# Short problem
Go through the stored data below and find each line with the word "button" in it. Copy those lines in full.

Stored data:
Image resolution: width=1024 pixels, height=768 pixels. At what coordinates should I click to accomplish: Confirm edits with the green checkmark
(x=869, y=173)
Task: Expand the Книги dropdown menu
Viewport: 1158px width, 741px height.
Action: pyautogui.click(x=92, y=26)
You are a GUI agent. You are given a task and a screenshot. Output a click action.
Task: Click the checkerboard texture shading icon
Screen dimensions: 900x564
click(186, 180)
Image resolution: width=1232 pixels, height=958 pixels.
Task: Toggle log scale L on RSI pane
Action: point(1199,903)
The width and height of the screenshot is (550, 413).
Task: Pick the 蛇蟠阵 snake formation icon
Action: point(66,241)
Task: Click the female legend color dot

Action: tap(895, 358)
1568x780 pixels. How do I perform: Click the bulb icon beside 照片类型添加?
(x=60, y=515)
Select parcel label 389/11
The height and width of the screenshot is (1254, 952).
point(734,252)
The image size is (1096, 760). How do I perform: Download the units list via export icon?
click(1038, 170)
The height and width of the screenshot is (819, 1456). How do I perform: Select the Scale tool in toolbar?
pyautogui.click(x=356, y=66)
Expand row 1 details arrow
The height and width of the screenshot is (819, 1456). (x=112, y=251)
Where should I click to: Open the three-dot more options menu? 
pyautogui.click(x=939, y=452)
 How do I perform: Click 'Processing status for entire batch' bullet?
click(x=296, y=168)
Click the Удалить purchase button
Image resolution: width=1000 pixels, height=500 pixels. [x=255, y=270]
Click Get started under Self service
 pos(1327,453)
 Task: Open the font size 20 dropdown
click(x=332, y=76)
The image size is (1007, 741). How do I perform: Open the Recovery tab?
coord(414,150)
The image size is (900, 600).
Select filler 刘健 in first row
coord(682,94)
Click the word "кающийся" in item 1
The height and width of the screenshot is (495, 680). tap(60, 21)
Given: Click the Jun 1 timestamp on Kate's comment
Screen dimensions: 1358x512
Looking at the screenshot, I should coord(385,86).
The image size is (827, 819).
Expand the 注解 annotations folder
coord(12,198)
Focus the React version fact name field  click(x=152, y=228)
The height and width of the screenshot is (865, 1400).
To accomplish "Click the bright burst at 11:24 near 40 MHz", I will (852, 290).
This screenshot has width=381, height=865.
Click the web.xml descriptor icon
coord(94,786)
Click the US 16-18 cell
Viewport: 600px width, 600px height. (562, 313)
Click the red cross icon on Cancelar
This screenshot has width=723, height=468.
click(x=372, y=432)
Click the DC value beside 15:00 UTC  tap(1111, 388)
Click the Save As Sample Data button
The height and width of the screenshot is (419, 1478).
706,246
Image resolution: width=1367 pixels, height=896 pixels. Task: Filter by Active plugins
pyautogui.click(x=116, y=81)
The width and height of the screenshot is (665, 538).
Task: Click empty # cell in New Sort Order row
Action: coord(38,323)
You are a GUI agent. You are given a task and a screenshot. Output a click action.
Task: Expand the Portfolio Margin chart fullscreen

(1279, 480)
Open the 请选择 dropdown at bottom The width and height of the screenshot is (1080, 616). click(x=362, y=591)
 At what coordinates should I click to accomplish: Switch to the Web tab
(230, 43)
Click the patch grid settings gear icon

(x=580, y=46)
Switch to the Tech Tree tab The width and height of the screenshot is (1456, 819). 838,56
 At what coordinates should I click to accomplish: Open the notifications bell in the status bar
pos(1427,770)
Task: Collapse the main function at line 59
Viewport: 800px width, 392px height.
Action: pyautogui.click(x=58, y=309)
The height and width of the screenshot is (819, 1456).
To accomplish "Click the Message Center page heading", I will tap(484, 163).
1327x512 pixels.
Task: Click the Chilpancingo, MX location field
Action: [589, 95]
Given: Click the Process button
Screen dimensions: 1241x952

# Answer to this exercise
Click the Удалить purchase button
Click the Save As Sample Data button
Given: Click the Process button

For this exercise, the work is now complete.